Потом я шёл гулять, смутно соображая, зачем опальному журналисту учить русский язык – а он обещал, клялся, что к весне выучит русский язык и тогда… «его враги затрепещёт». А второй кашлял, перхал, накрывая стакан с водкой ладонью и, подмигивая мне, обзывал коллегу «москалём». Более жалкой компании, казалось, нельзя было сыскать во всём свете. И с горьким упоением думая так, я курил сигарету за сигаретой, пил, а потом шёл гулять. Но когда грянул март, мне стало понятно, что через месяц-другой ни за что я не выберусь отсюда, не смогу выбраться – верёвкой тащи, не вытащишь! Я попрощался с ними и больше не приходил. Тут и зима кончилась.
Прервалась неожиданно, в полном смысле слова, а до её окончания, хотя не задумывался – казалось, должно было пройти немало времени.
Шатался праздно, словно выжидая, чего – сам не знал: о зиме не думалось, прошлое лето не вспоминалось (неправдоподобно!) – бродил бесцельно, не находя успокоения во всё удлиняющихся прогулках (добро было бы шестнадцать лет!), ставя себе отдающую холодком никеля цель: измотать, измочалить, утопить неизменный пейзаж в нём же самом… и слушать только, как скрипят шаги по насту, крепостью не уступающему граниту и такому же серому. Мало кто здесь ходил, нелюдимые были места. Ходили напрямик, а тут редко кого можно было встретить.

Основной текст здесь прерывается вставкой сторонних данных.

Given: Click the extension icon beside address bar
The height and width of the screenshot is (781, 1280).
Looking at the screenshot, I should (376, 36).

И кровь шуршит в висках, и голубеют жилы (шаги поскрипывают), и в них она шуршит, проливаясь к пальцам, горяча ладони, опять восходя к лицу, к вискам, взмывая выходом. Я думал – всё не моё, чужое; в чём-то, что овально, кругло, должно быть моей душой, как будто странником бродило тело, ненужное и бесцельное, медленное и голодное, и мне нечем, нечем помочь ему…

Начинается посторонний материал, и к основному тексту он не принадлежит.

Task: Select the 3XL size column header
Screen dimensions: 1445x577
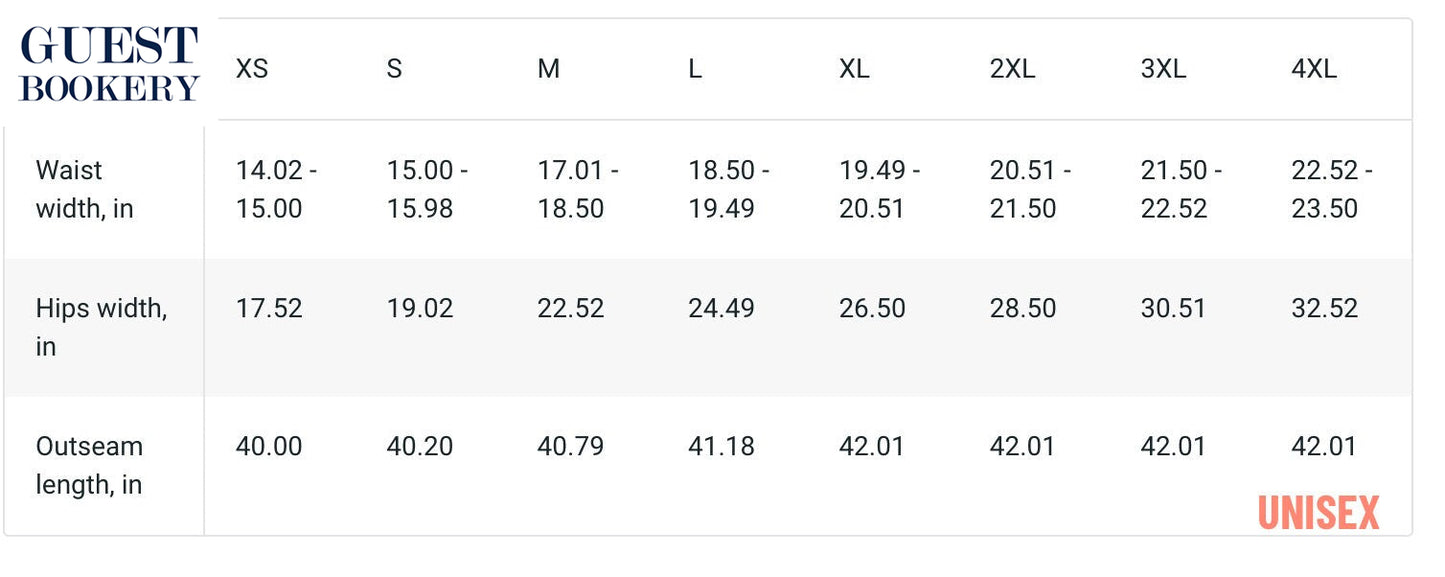Action: [x=1163, y=70]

Но и оно – другое. Другое, как стволы, булыжник в панцире мутной наледи, снежная, не тающая кора, в которой ни крупицы снега настоящего, мартовские прохожие, которых будто бы на нитке протягивали в отдалённых сырых стволах.

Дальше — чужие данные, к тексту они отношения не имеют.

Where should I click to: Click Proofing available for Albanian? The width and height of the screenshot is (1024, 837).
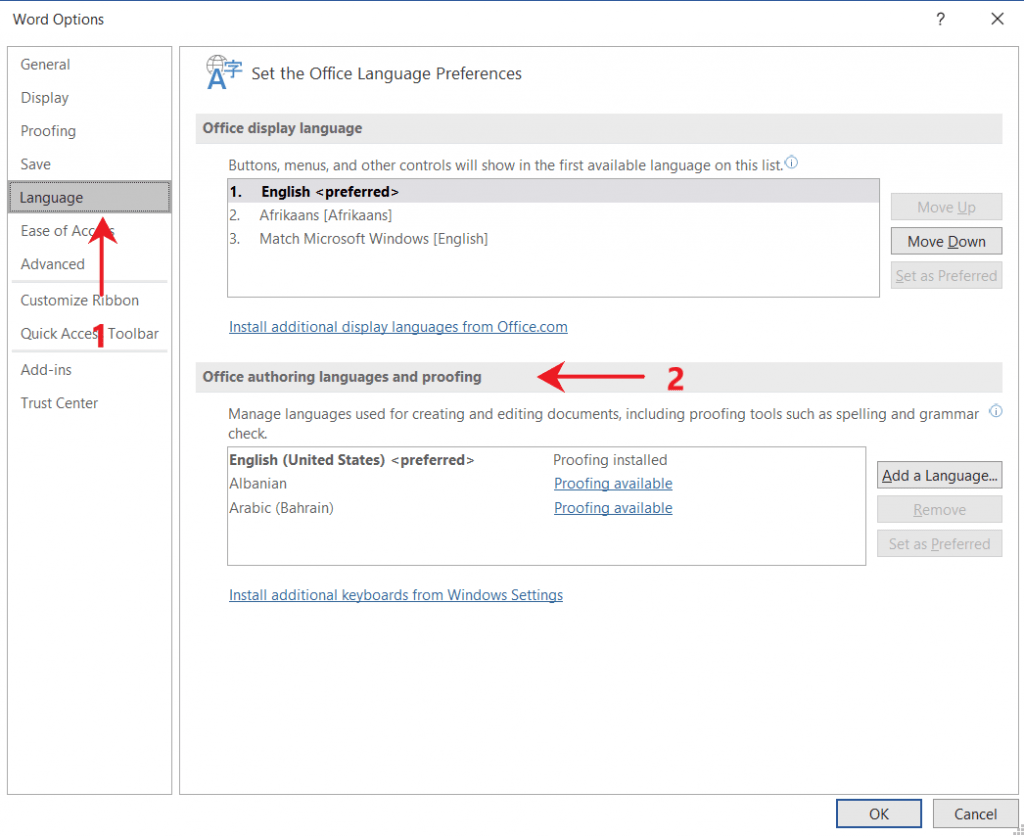coord(613,483)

Как-то я не услышал шагов. Мир погрузился в вязкий, томный, едва уловимый шум. Началась вторая оттепель. Но поначалу она была под стать первой – тихой, крадущейся на босых распухших ногах.
И вот уже мокрый ветер стлался над ревущими верхами садов, над туго натянутыми в вышине, низко воющими тополями, над землёй, над равнинами и холмами, уходящими гряда за грядой к какому-то югу, уже в звучании одного имени которого предполагалось непонятное блаженство, вызывавшее в воображении ещё более непонятные картины почему-то товарной железнодорожной станции, замершей в полуденной дрёме, груды щебня, пылающих синим рельсов, полыни, известняка, но тепло, источаемое неверными картинами, от которых лишь лицо слабело, было ненастоящим, носившим скорее оттенокугольного угара, ядовитое присутствие которого столь ощутимо в сумеречные застойные дни, нежели светлой беспечности, царившей там, то есть в тех краях, как мне думалось, имеющим к географии и расписаниям поездов отношение весьма малое, – в уже вообще каких-то сказочных, небывалых (недаром и птицы оттуда), огненно-лиловых, с кипящей золотом сердцевиной полдня… но вместе с тем, невзирая на их странную отдалённость, были они вполне понятны, словно появились во мне (рождая неощутимую близость к чему-то, что когда-то было забыто) сами собой, а не благодаря ветру, горевшему второй или третий день, и слушать который было невмочь – так странно и щемяще пел он, то скатываясь по хрипло вздыхавшим дымоходам, то утончаясь, светлея, забирая выше и выше, исполняясь невыносимого напряжения, таких диких высот, что, казалось, неровен час и оборвётся сердце, сорвётся откуда-то, где так ненадёжно прикреплено, упадёт и рассыплется счастливой пылью, а тогда навек остановится картина товарной железнодорожной станции: груды раскалённого щебня, сиреневая нитка виадука в жарком мареве, видимая мне из неподвижной щели в вагонной стене… Чужим было и это… Земля ревела и ворочалась.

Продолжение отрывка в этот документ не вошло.